» **INSTRUCTIONS TO FOLLOW**: Within the listing below, give again exactly the lines between the one containing "Select Server and Runtime tree item" and the one containing "You are a computer-use", inclusive, pictures left aside.

***** DATASET

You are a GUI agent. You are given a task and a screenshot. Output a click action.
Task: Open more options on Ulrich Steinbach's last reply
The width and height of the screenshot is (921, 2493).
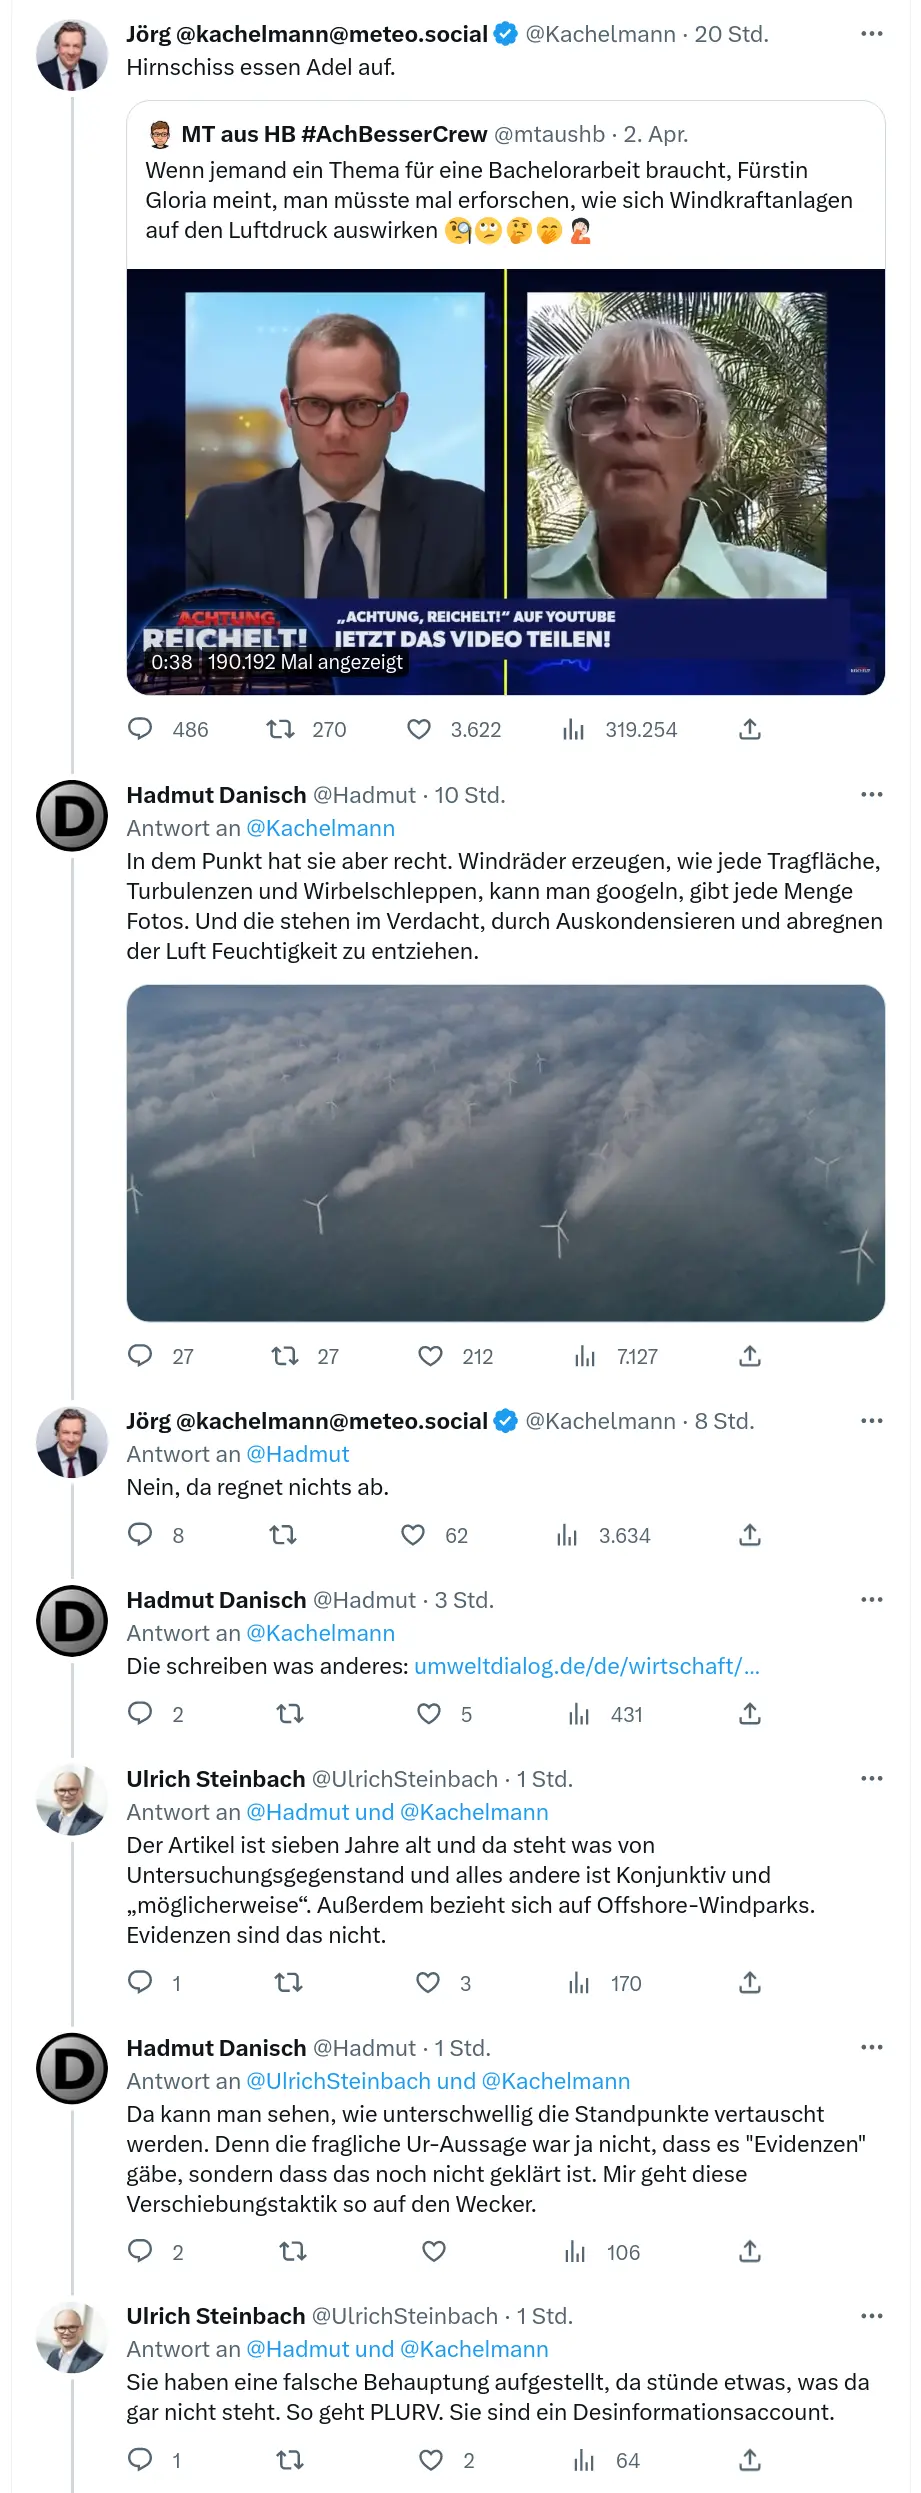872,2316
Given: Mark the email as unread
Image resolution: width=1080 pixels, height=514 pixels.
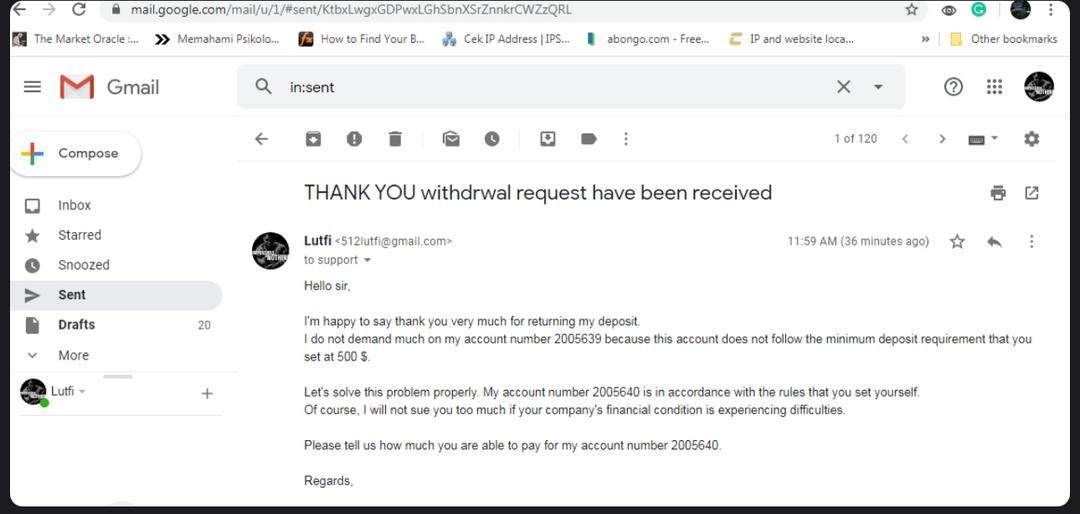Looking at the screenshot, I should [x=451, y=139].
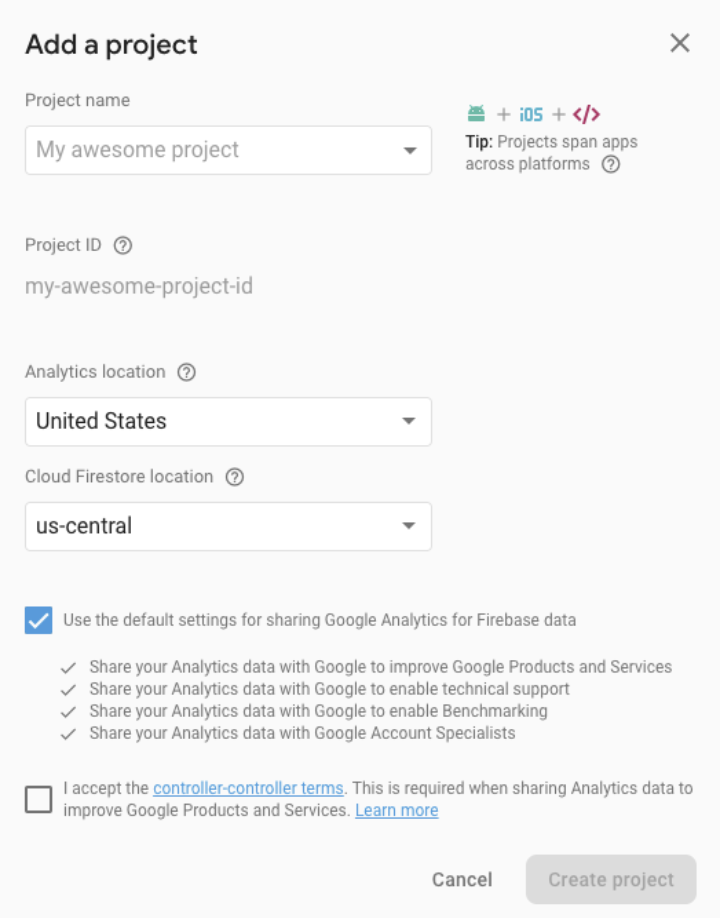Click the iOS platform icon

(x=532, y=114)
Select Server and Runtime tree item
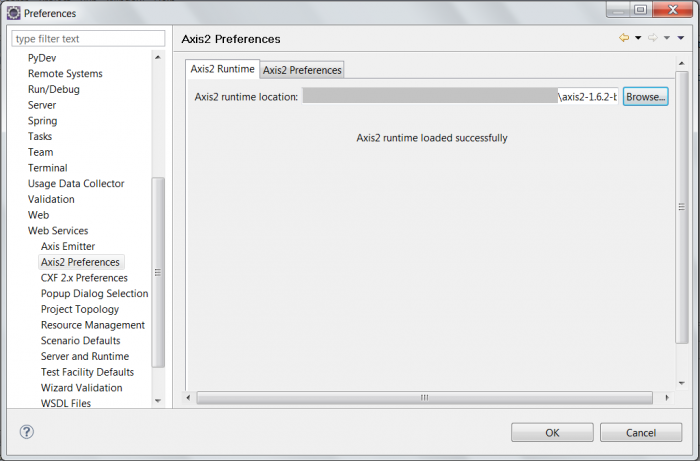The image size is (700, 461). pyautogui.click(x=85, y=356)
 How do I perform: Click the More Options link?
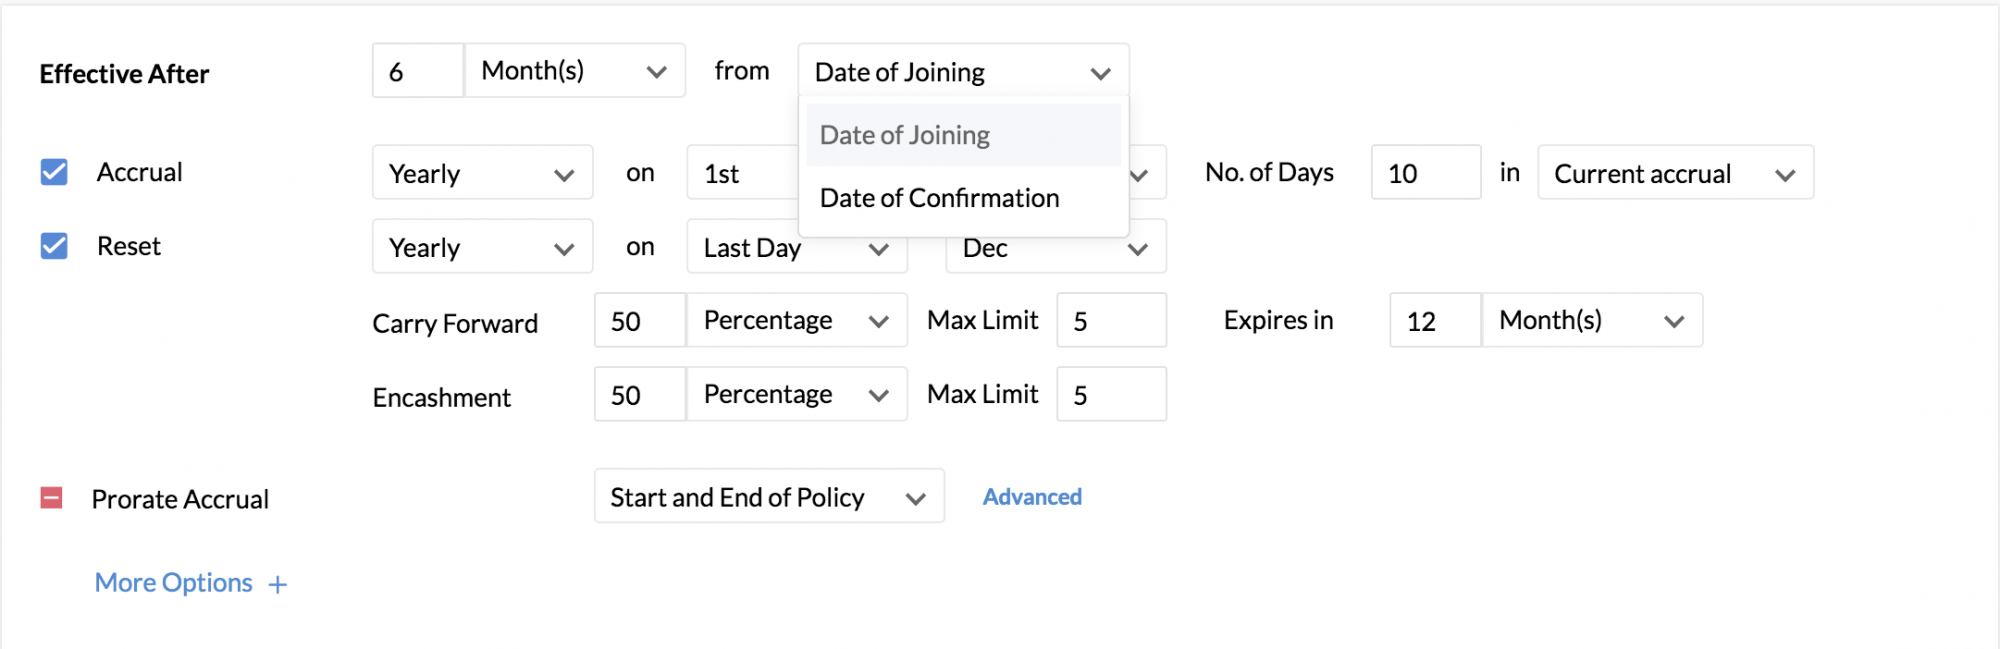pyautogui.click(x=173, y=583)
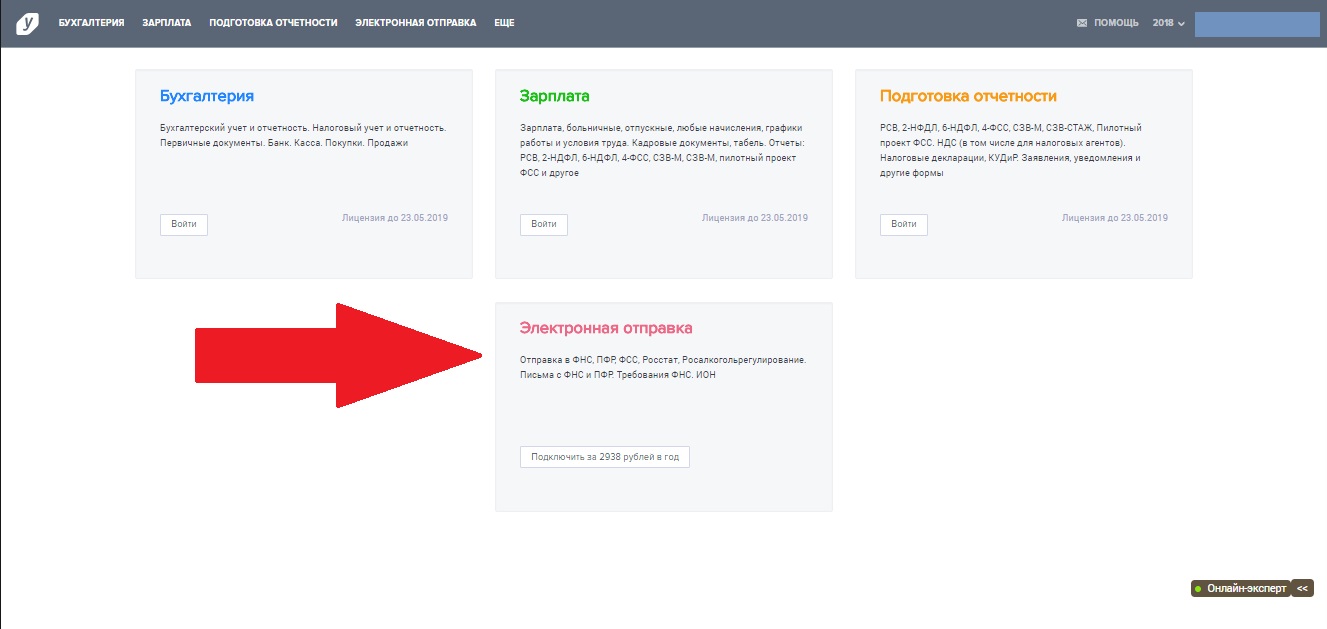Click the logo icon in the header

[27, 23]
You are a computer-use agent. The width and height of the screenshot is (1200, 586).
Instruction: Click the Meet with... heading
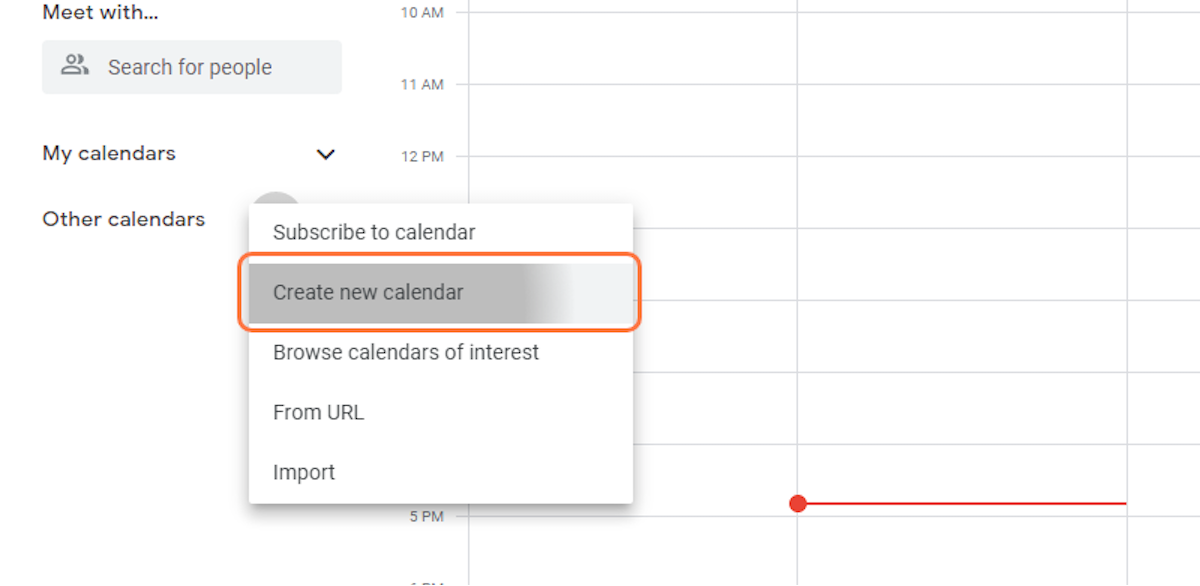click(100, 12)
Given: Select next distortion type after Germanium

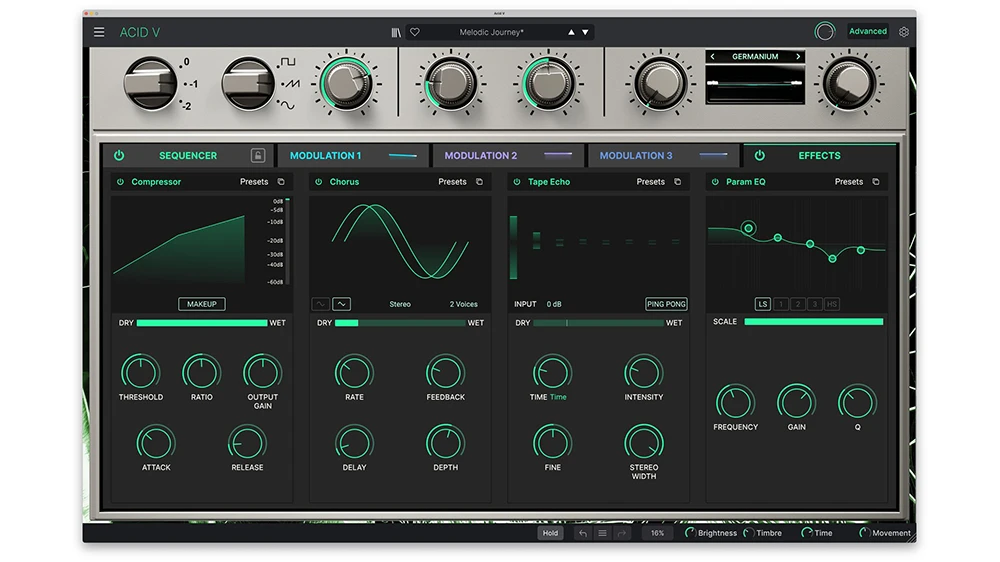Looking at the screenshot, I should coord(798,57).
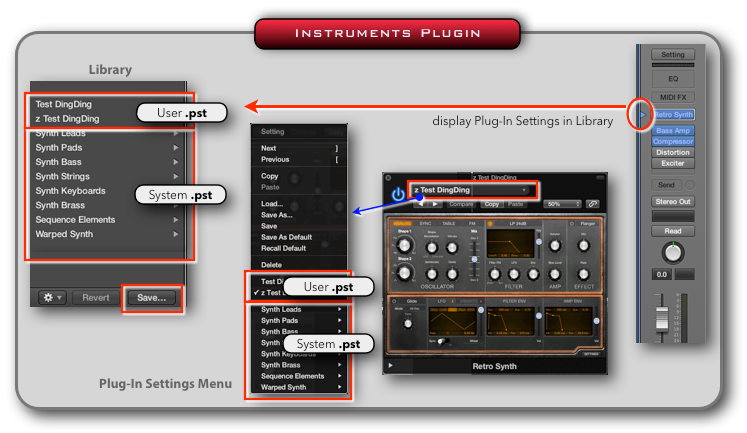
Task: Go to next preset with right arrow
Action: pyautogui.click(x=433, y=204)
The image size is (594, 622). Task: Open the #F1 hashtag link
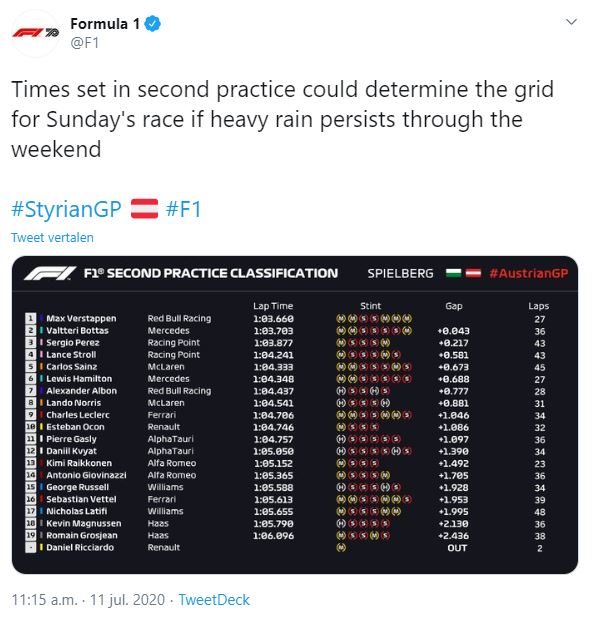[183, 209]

**********

» **RESPONSE TO THE TASK**:
Select Server and Runtime tree item
The image size is (700, 461). pyautogui.click(x=85, y=356)
 How do I perform: Click the More Options link?
pyautogui.click(x=173, y=583)
Click the logo icon in the header

[27, 23]
You are a computer-use agent. The width and height of the screenshot is (1200, 586).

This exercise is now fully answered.